Having tried three types of room treatment in two awkward rooms and comparing these to a one room that is close to ideal. I tried Dirac (Datasat and others), Trinnov (both multi and 2 channel / 2.2 channel) and Lyngdorf "roomperfect".
Only Trinnov gave the level of performance and integration I was looking for (initially tried ST2 HiFi, then Amethyst). I have glass on two sides in awkward places in one of the rooms and on all for sides two with awkward places in another.
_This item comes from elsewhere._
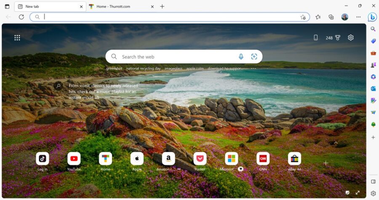Click the Search the web box
The height and width of the screenshot is (200, 379).
coord(177,57)
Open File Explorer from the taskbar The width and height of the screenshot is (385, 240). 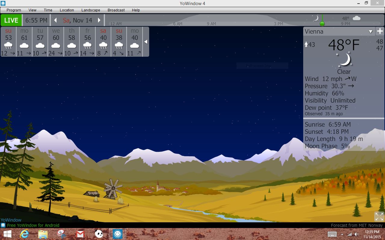pos(43,234)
The difference between on correction on / off and completely bypassed (just to check against 'off) is huge.
But I acknowledge that some of the DSP benefit is that in both instances I am using speakers with smaller bass drivers than I would like and consequently I am integrating speaker arrays / sub integrations which would not be "an advantage" in a 2.0.
However, where one of the sets of speakers I use are 2 way then I found the dsp crossovers were for both a single seat and especially for a multi-listening position more effective than either single or bi-amping without correction. Comparing this to the set-up in the 'ideal' room gave a 'awkward room' performance that was quite close. Even the 'ideal', gained in timephase precision.
To be clear I am not in anyway suggesting that physical correction should not be undertaken or ignored. But in cases where I simply could not remove windows, etc., Trinnov DSP did and excellent job.